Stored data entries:
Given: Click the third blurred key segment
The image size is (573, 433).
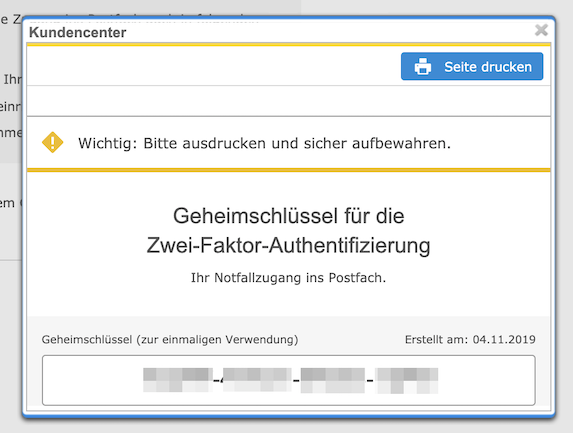Looking at the screenshot, I should click(333, 380).
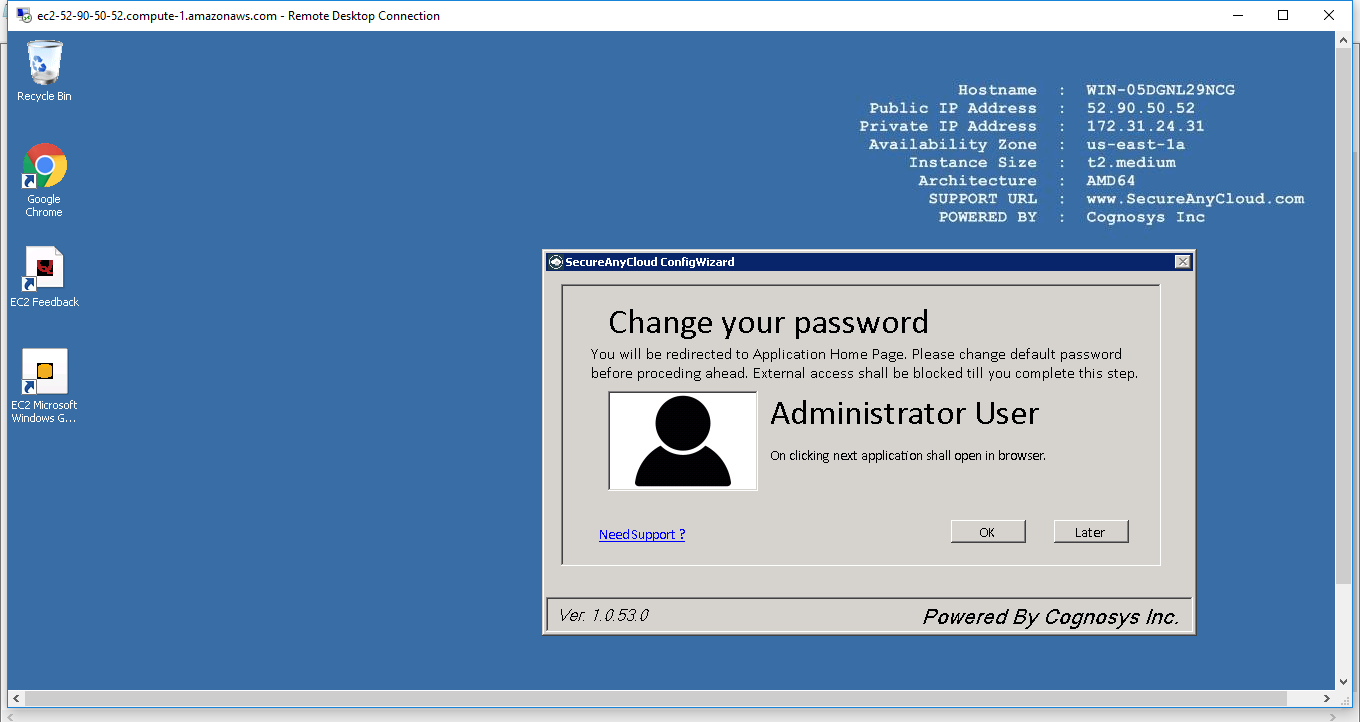Open the EC2 Microsoft Windows Guide shortcut
The image size is (1360, 722).
point(44,373)
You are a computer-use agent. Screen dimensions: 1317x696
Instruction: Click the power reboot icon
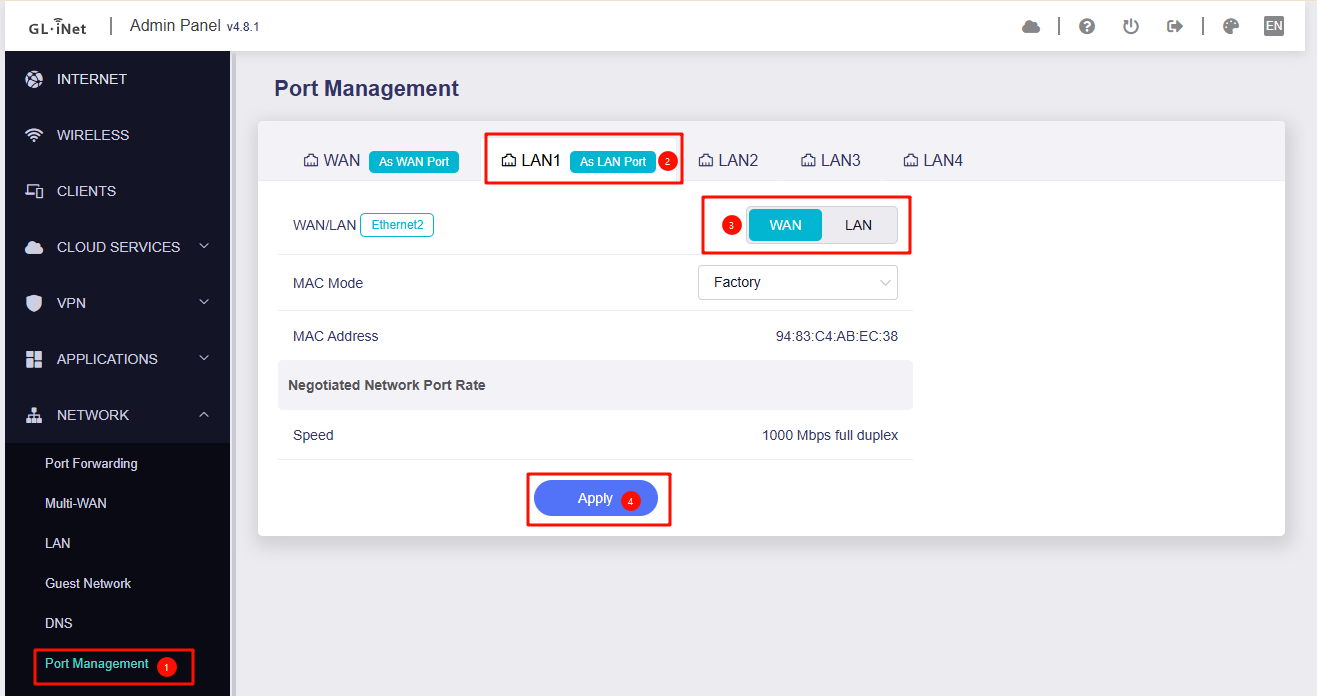click(1131, 27)
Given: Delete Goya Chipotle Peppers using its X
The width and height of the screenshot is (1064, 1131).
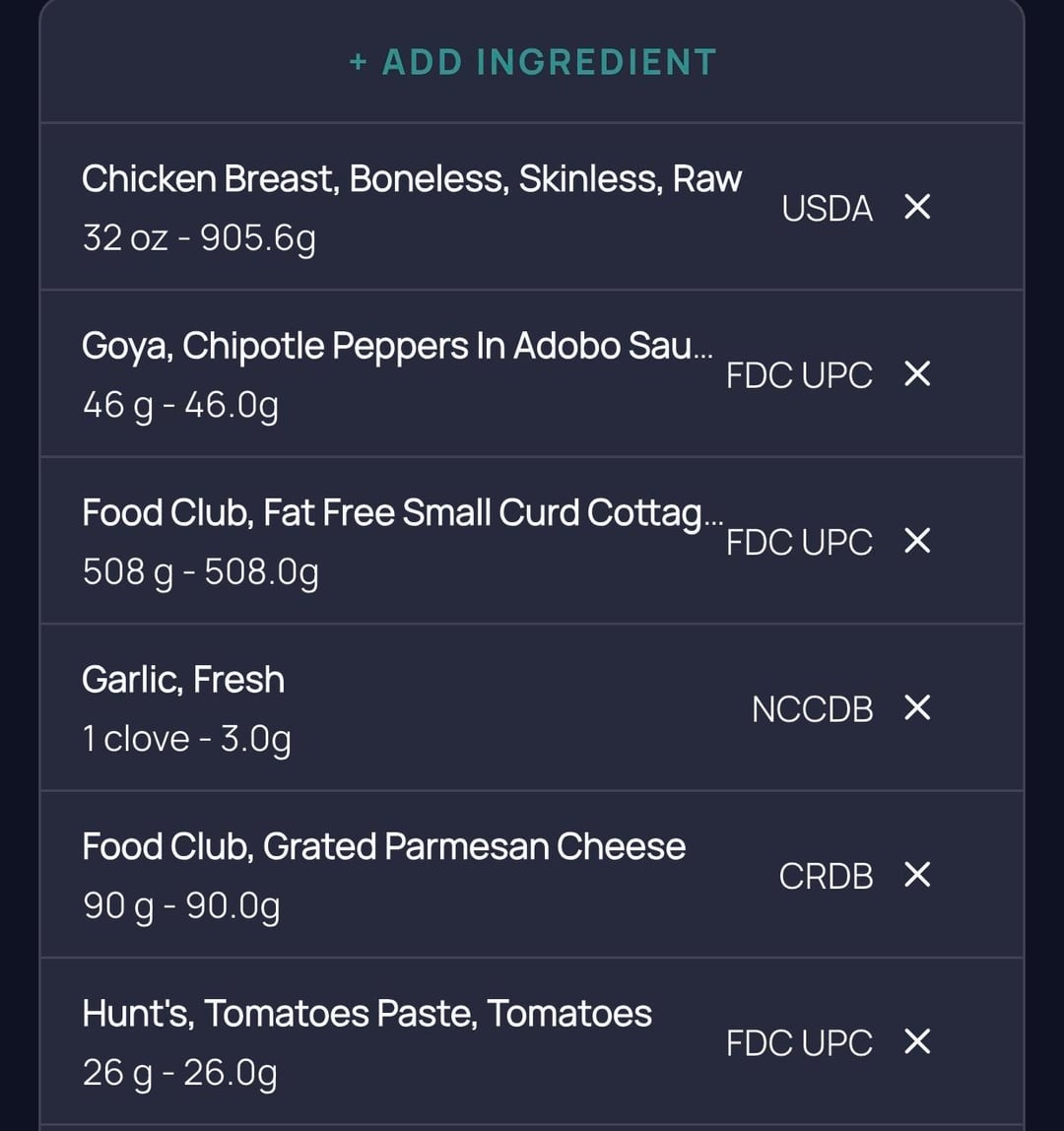Looking at the screenshot, I should pos(917,374).
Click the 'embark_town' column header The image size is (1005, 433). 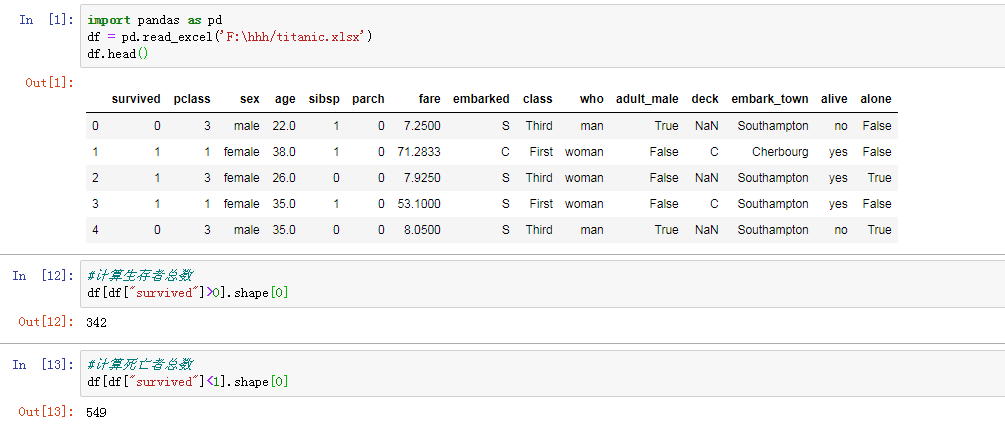(770, 99)
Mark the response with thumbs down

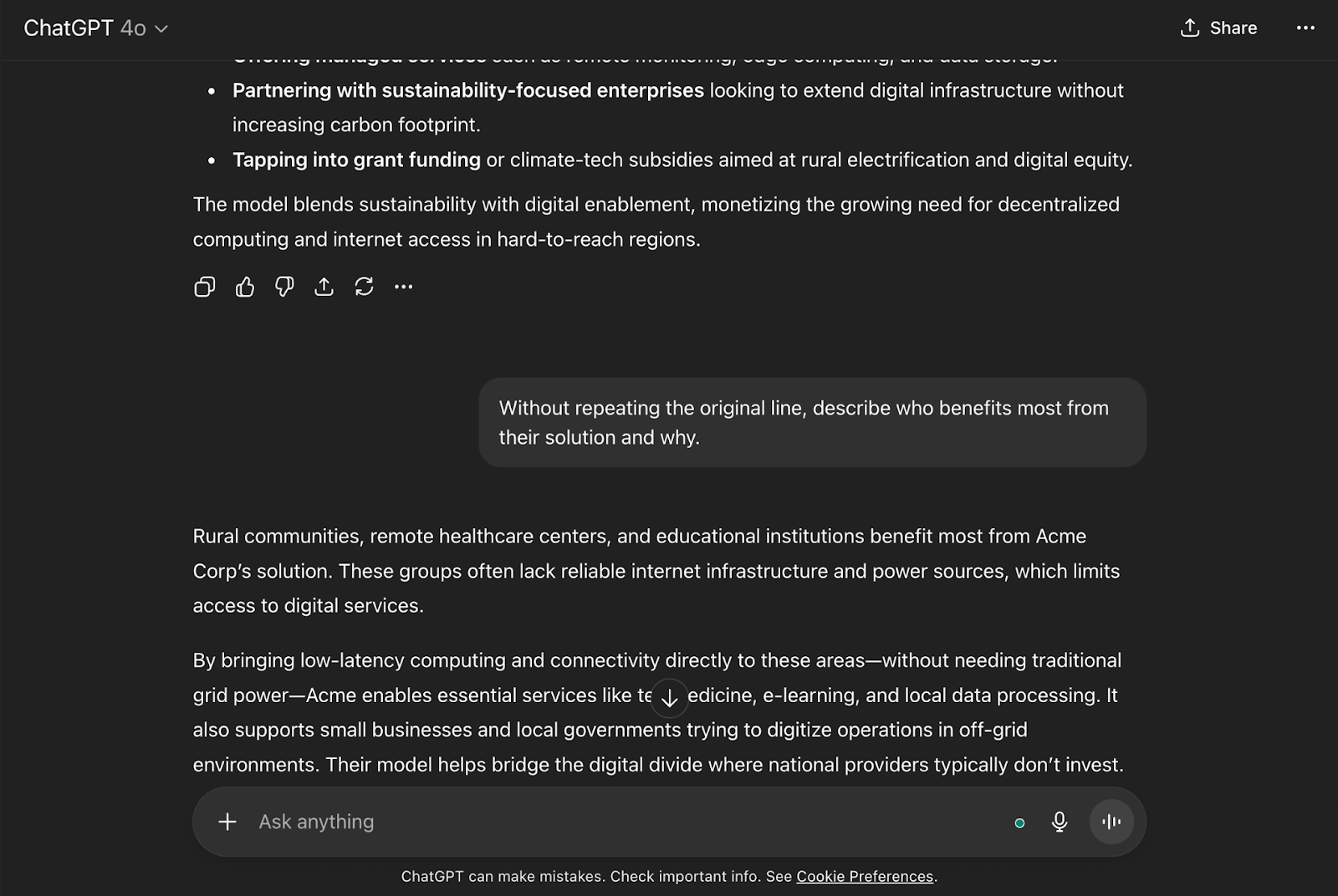coord(284,287)
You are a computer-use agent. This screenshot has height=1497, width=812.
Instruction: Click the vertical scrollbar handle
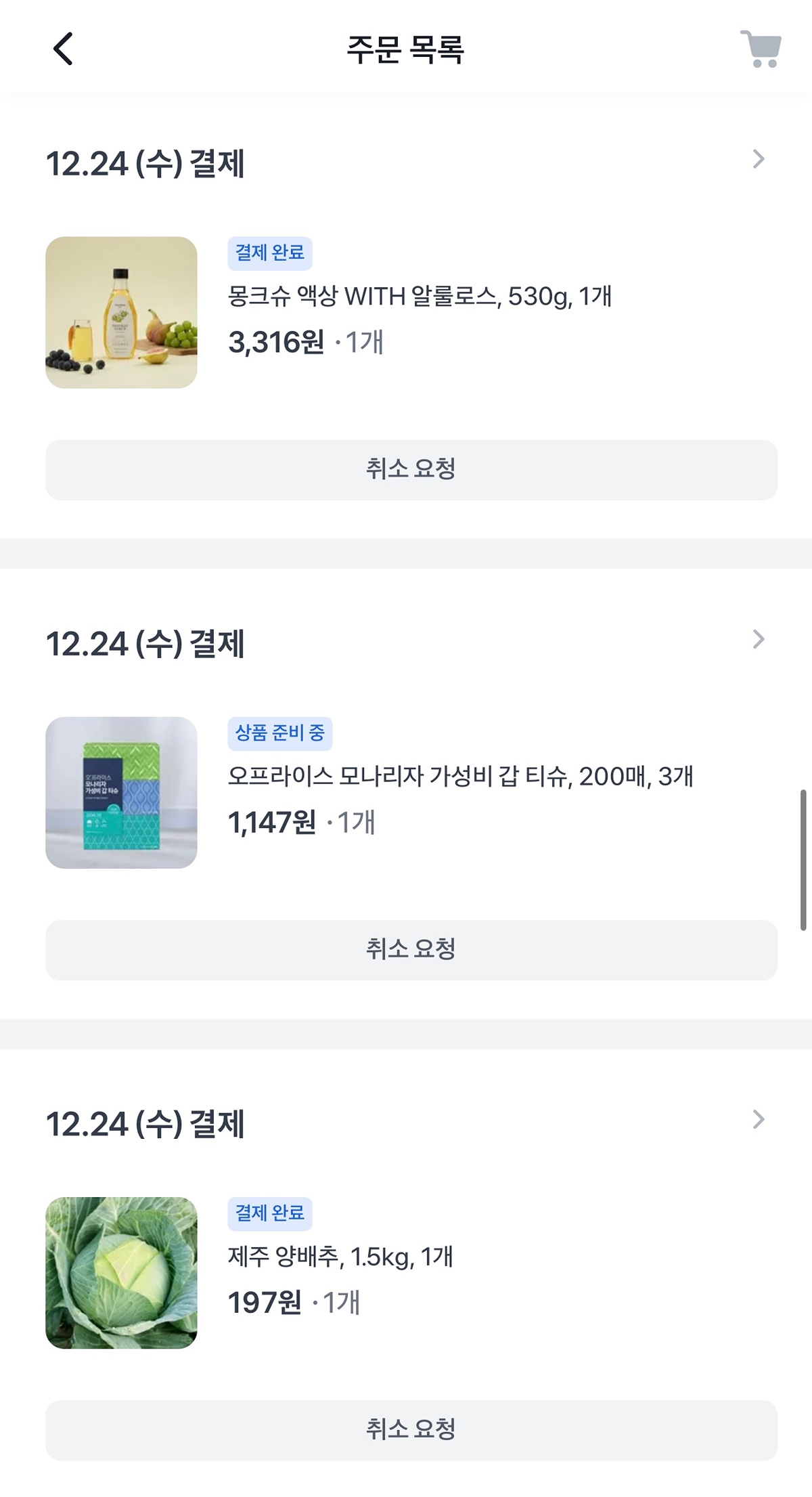click(803, 860)
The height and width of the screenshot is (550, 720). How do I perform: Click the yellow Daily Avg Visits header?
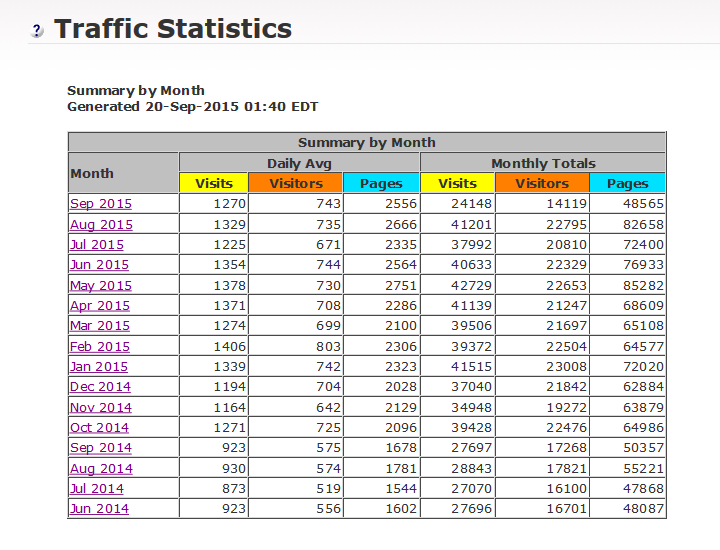(214, 183)
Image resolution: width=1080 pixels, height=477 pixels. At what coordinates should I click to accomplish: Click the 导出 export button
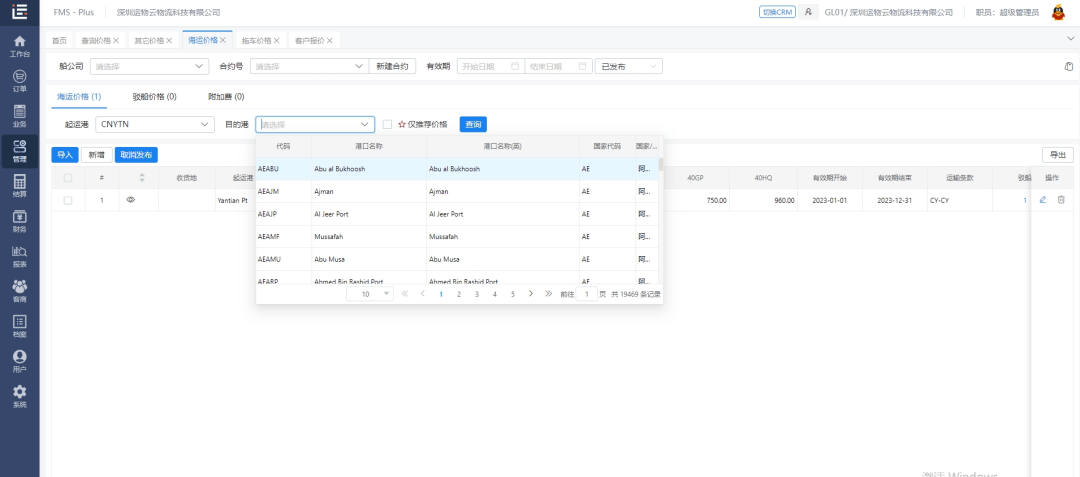click(x=1057, y=155)
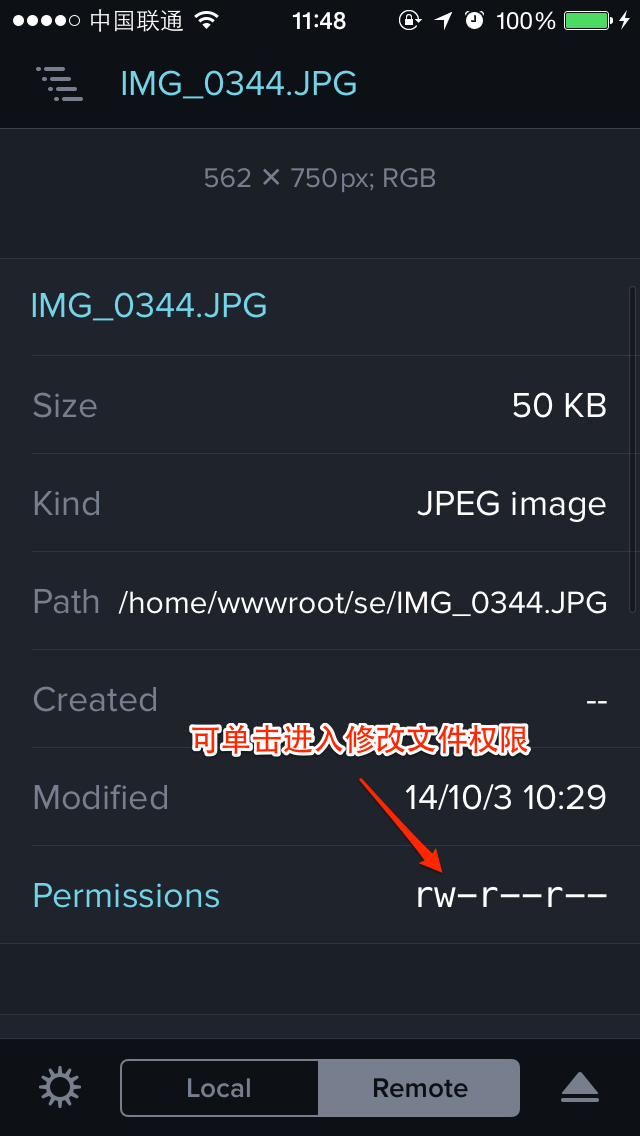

▶ _Problem requirements_
Extract exactly the lines above from the line containing "The height and" through the last one, both ends included, but not the pictures.

▶ _Solution_
The height and width of the screenshot is (550, 720). How do I perform: Click the yellow Daily Avg Visits header?
(214, 183)
Image resolution: width=1080 pixels, height=477 pixels. At what coordinates should I click to accomplish: Click the 导出 export button
click(x=1057, y=155)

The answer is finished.